▶ Document passage:
** START **

That massive audience also came with glowing reviews. One step ahead of the dramedy trend that would proliferate shortly thereafter, "Desperate Housewives" was a hybrid of "Sex and the City"-style comedy and "Twin Peaks"-esque mystery, with a wink at the "Stepford Wives" influences it upended. The main cast comprised a cadre of moderately familiar faces: Teri Hatcher ("Lois & Clark") as unlucky-in-love single mother Susan Meyer, Marcia Cross ("Melrose Place") as prim homemaker Bree Van de Kamp, Felicity Huffman ("Sports Night") as frazzled former career woman Lynette Scavo, Eva Longoria ("The Young and the Restless") as self-absorbed adulteress Gabrielle Solis and Nicollette Sheridan ("Knots Landing") as real-estate vixen Edie Britt. By avoiding the top-tier star market, these actresses weren't necessarily required to carry the show in order to garner ratings; its premise would do that. Nonetheless, they became television dignitaries overnight.

And for good reason. When the curtain rose on Wisteria Lane, it instantly secured must-see status. Here was a show whose pilot opened with a suicide and closed with menacing words scrawled across a blackmail letter. "Desperate Housewives" masked smart episodic drama in a middlebrow whodunit -- and tossed in enough playful humor to make it a farce.

** END **

▶ Provided data:
** START **

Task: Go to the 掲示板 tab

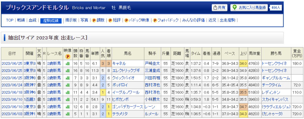Action: [71, 20]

** END **

▶ Your instructions: Repeat the part of the "Desperate Housewives" passage starting with "And for good" and going on through "it a farce.". Use only the passage about "Desperate Housewives" for this.

▶ Completed exercise:
And for good reason. When the curtain rose on Wisteria Lane, it instantly secured must-see status. Here was a show whose pilot opened with a suicide and closed with menacing words scrawled across a blackmail letter. "Desperate Housewives" masked smart episodic drama in a middlebrow whodunit -- and tossed in enough playful humor to make it a farce.